9 Gagasan Kuno dan Berbahaya yang Masih Berusaha Kita Tanamkan dalam Benak Anak-Anak Kita
Kita semua ingin agar anak-anak kita tumbuh menjadi orang dewasa yang bahagia dan sukses. Maka, kita pun memakai teknik-teknik pengasuhan yang kita percaya akan membantu kita mencapai tujuan ini. Kita selalu mengajarkan anak-anak kita untuk mematuhi orang tua dan fokus belajar, tapi tidak pernah terpikirkan dalam benak kita bahwa hal ini sebenarnya bisa lebih mendatangkan mudarat dibanding manfaat di masa depan. Kenyataannya, beberapa ide parenting populer yang tersebar luas tidak lagi menguntungkan bagi generasi muda. Lalu, apa yang akan terjadi dalam 10-20 tahun ke depan?
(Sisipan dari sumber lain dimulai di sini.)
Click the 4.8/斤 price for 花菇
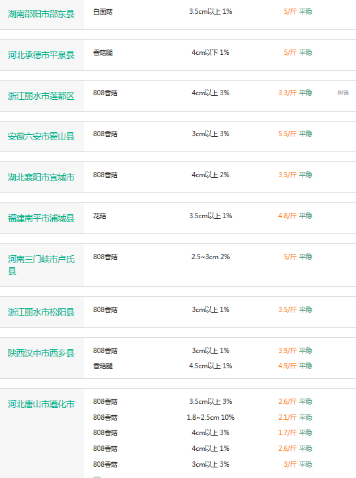The image size is (356, 478). pyautogui.click(x=287, y=216)
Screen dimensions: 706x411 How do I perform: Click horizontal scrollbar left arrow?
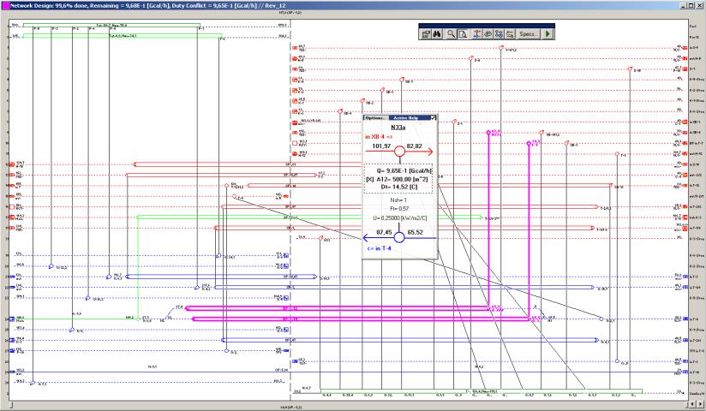[5, 405]
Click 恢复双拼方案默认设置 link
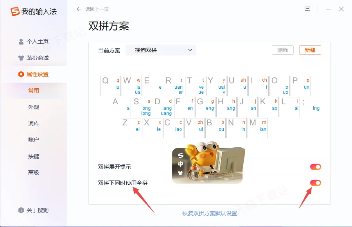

Sisi Terang yakin bahwa masalah modern butuh solusi modern. Jadi, kami menyoroti beberapa konsep ketinggalan zaman yang harus berhenti diterapkan oleh orang tua terhadap anak-anak mereka. Kami juga membayangkan apa yang akan terjadi jika kita tetap mengikutinya, dan memberikan beberapa saran berguna.
1. “Anakku cuma akan memperoleh yang terbaik.”
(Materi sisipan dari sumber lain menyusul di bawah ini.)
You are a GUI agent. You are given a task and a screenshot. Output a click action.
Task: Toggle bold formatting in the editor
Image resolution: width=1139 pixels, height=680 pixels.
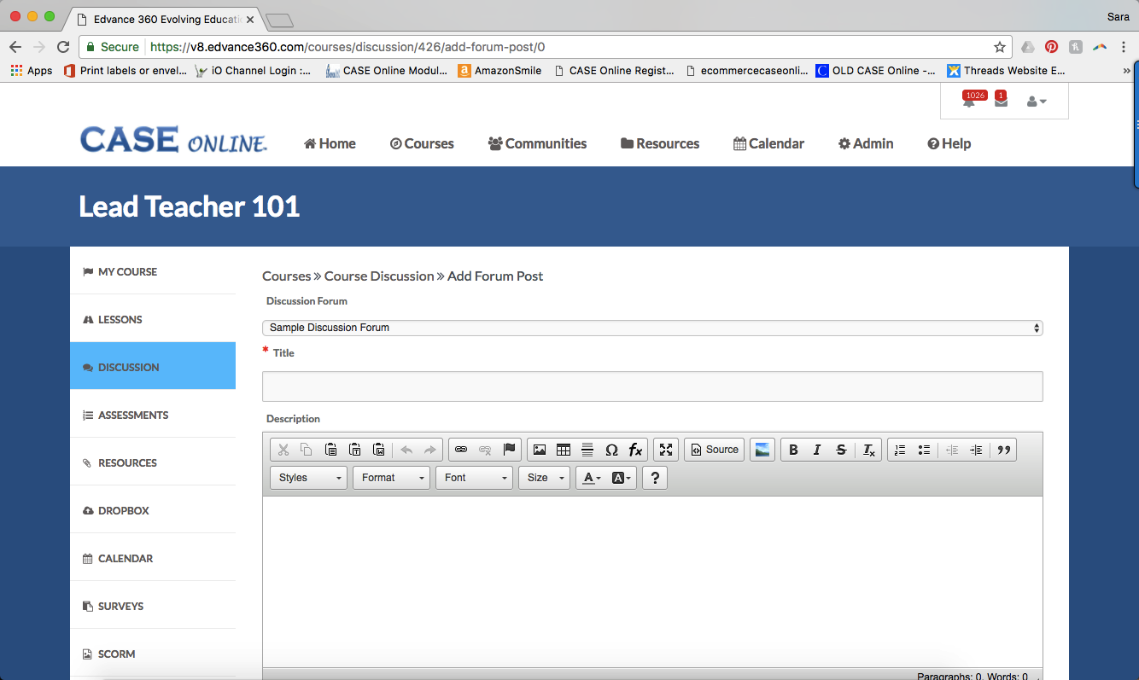click(x=793, y=450)
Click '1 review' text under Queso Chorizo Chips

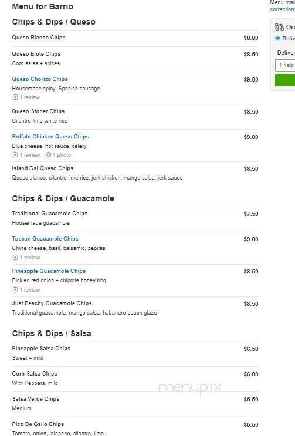coord(30,97)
Membesarkan anak dan membuatnya menjadi anak manja adalah pekerjaan mudah. Fredric Neuman, M.D. dan Direktur Anxiety and Phobia Treatment Center, percaya bahwa karakteristik anak manja dapat didefinisikan dengan ketidakmauan untuk mengakui keinginan orang lain: “Anak menginginkan apa yang dia mau dan ketika dia ingin.” Ketika orang tua terlalu memanjakan anak, sebetulnya mereka malah merugikan anak tersebut. Ketika dewasa, sang anak akan menjadi musuh bagi dirinya sendiri: ketergantungan, kurang rasa tanggung jawab, dan kemampuan sosial yang tidak mumpuni. Dia juga akan selalu mementingkan diri sendiri dan memanfaatkan orang lain demi keuntungan pribadi. Hal-hal inilah yang akan membuat si anak tidak bahagia di kemudian hari.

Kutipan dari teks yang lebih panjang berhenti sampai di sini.